Sensor Integration for Urban Risk Prediction

  • Project Duration: 11.2019 – 04.2022

  • Project Lead: Martin Loidl (Z_GIS)

  • Role Z_GIS: Project Partner

  • Staff: Martin Loidl, Bernhard Zagel, Petra Stutz, Robin Wendel, Christian Werner

Initial Situation

Vulnerable road users (VRUs) are threatened by a proportionally higher safety risk. In order to protect VRUs more efficiently, risk models at a high spatial and temporal resolution are required. So far, potentials and limitations of the combined use of wearable sensors and urban data ecosystems for training a predictive machine-learning model for safety risks in urban environments have not been sufficiently investigated. Insights in this context could be used in a wide variety of ICT-supported application scenarios, such as transportation management, public safety planning, crowd management, health monitoring, digital mobility services or planning.

Project Goals

  • Integration of data from heterogeneous sources.

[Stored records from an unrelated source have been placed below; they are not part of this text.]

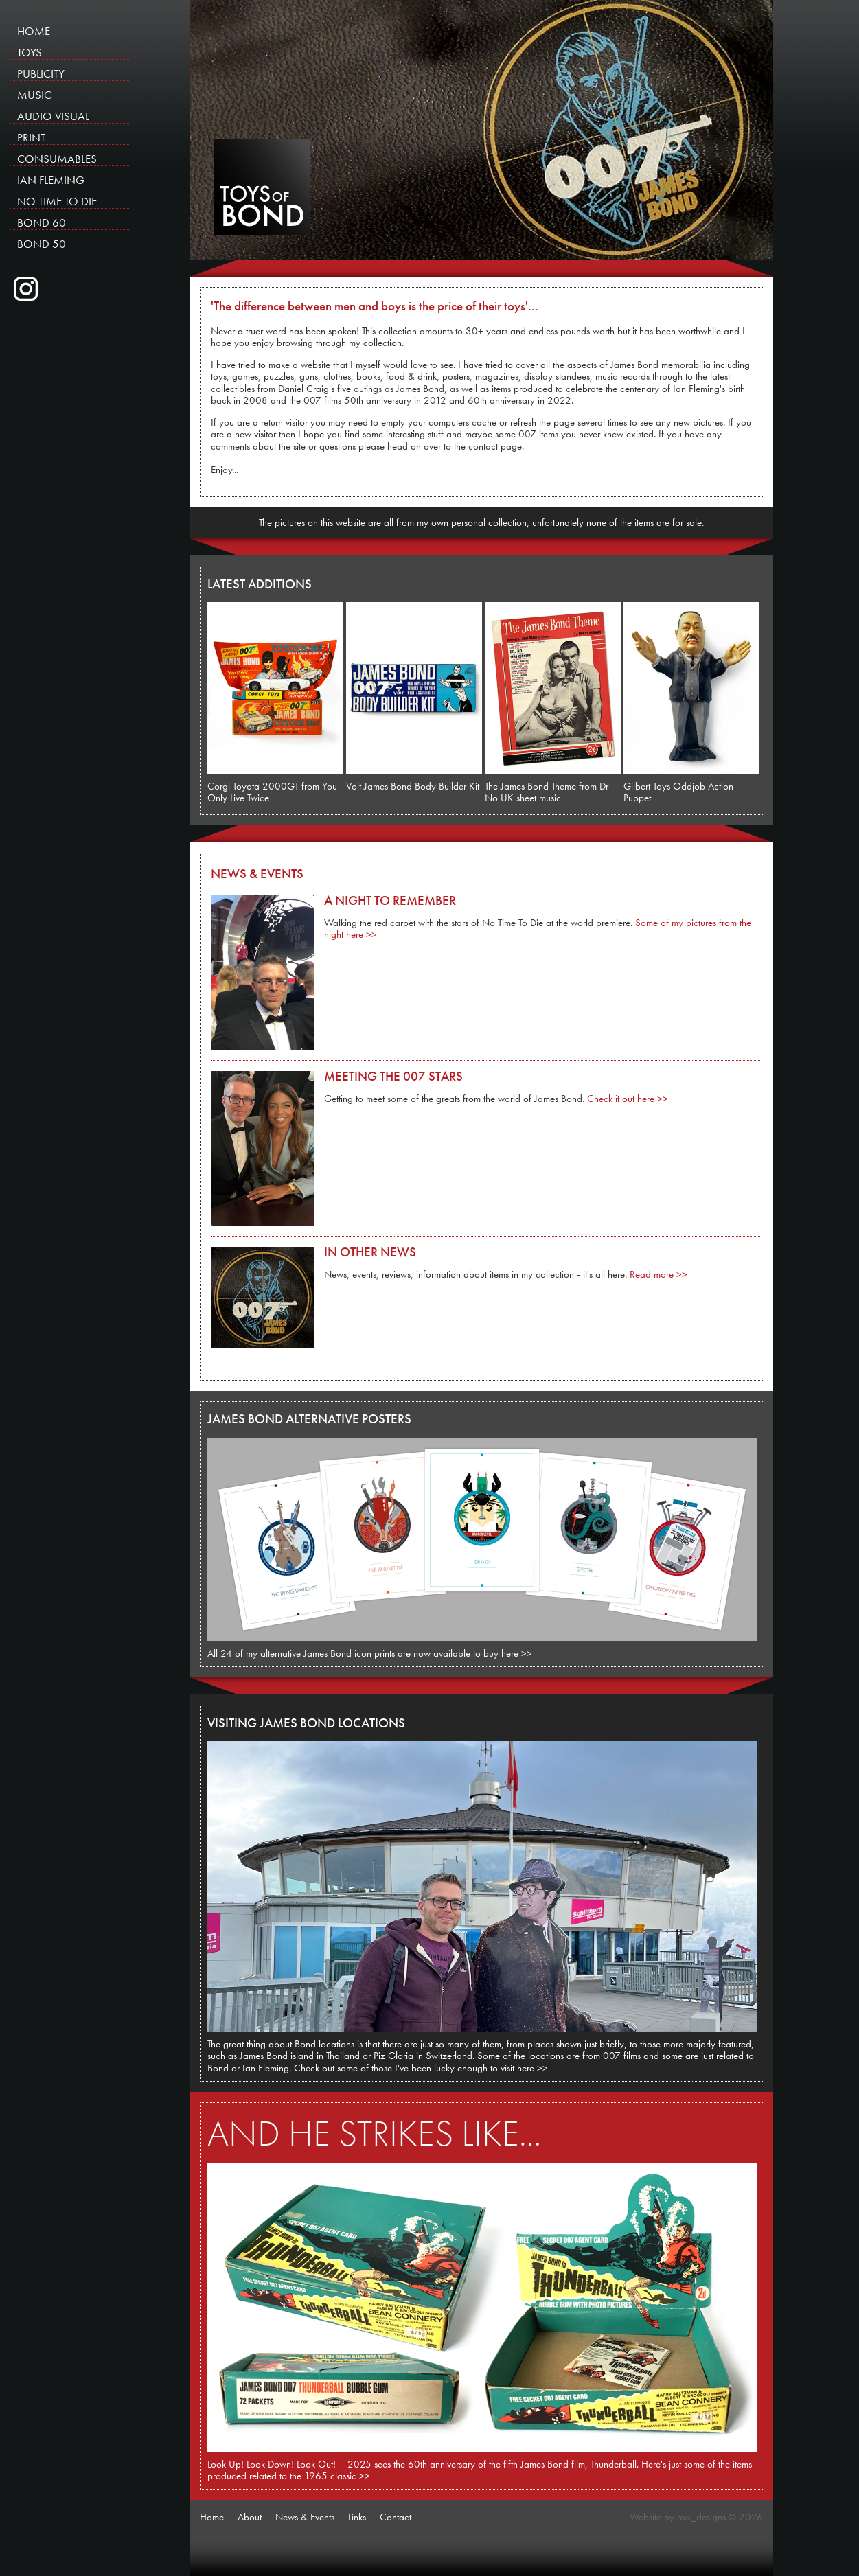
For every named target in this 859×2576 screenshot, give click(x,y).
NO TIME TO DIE (57, 201)
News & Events (304, 2517)
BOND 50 (41, 243)
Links (357, 2517)
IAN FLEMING (50, 179)
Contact (395, 2517)
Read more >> (658, 1274)
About (250, 2517)
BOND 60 (41, 222)
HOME (33, 30)
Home (212, 2517)
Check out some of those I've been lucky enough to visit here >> (421, 2068)
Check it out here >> (627, 1098)
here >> (516, 1653)
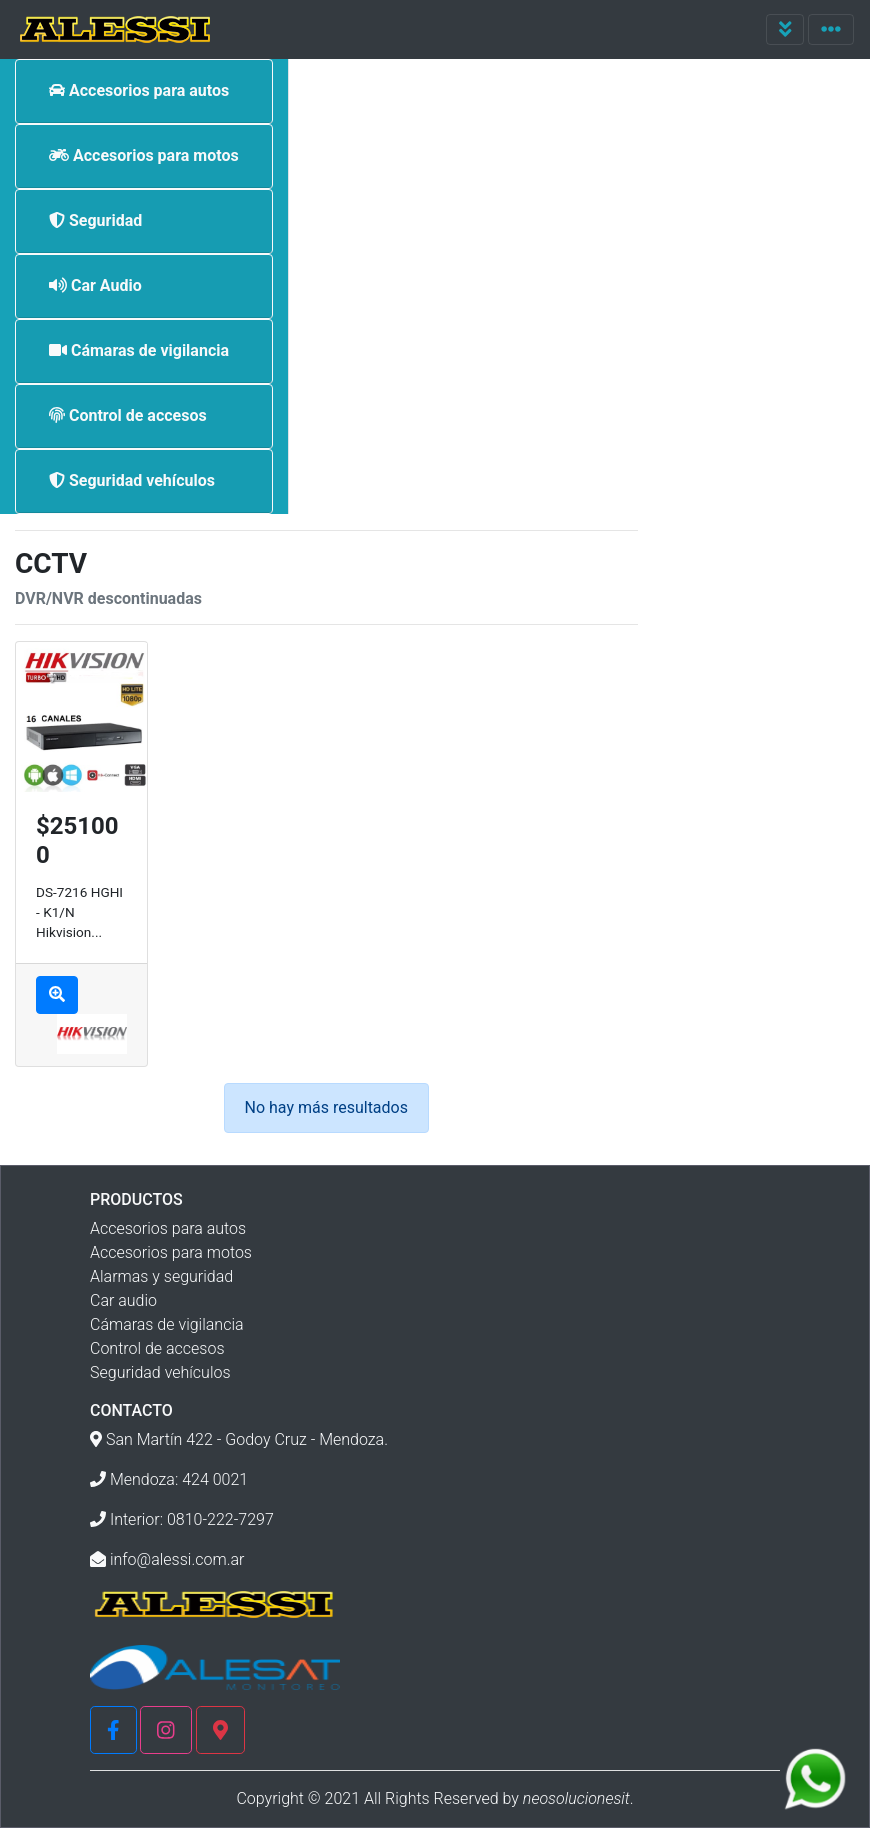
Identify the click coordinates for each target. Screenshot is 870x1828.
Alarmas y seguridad (161, 1276)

  • Risk modelling based on machine learning algorithms.

  • Increased safety of vulnerable road users.

Expected Results

  • Concept for creating semantic interoperability of physiological, mobile sensor data with heterogeneous data sources of urban data ecosystems.

  • Transferable framework for setting up sensor networks for the integration in urban data ecosystems.

  • Predictive model of spatio-temporal occurrences and distributions of safety risks for vulnerable road users in urban road networks.

Contribution Z_GIS

  • Data acquisition, modelling and analyses.

  • Modelling traffic flows of pedestrians and cyclists.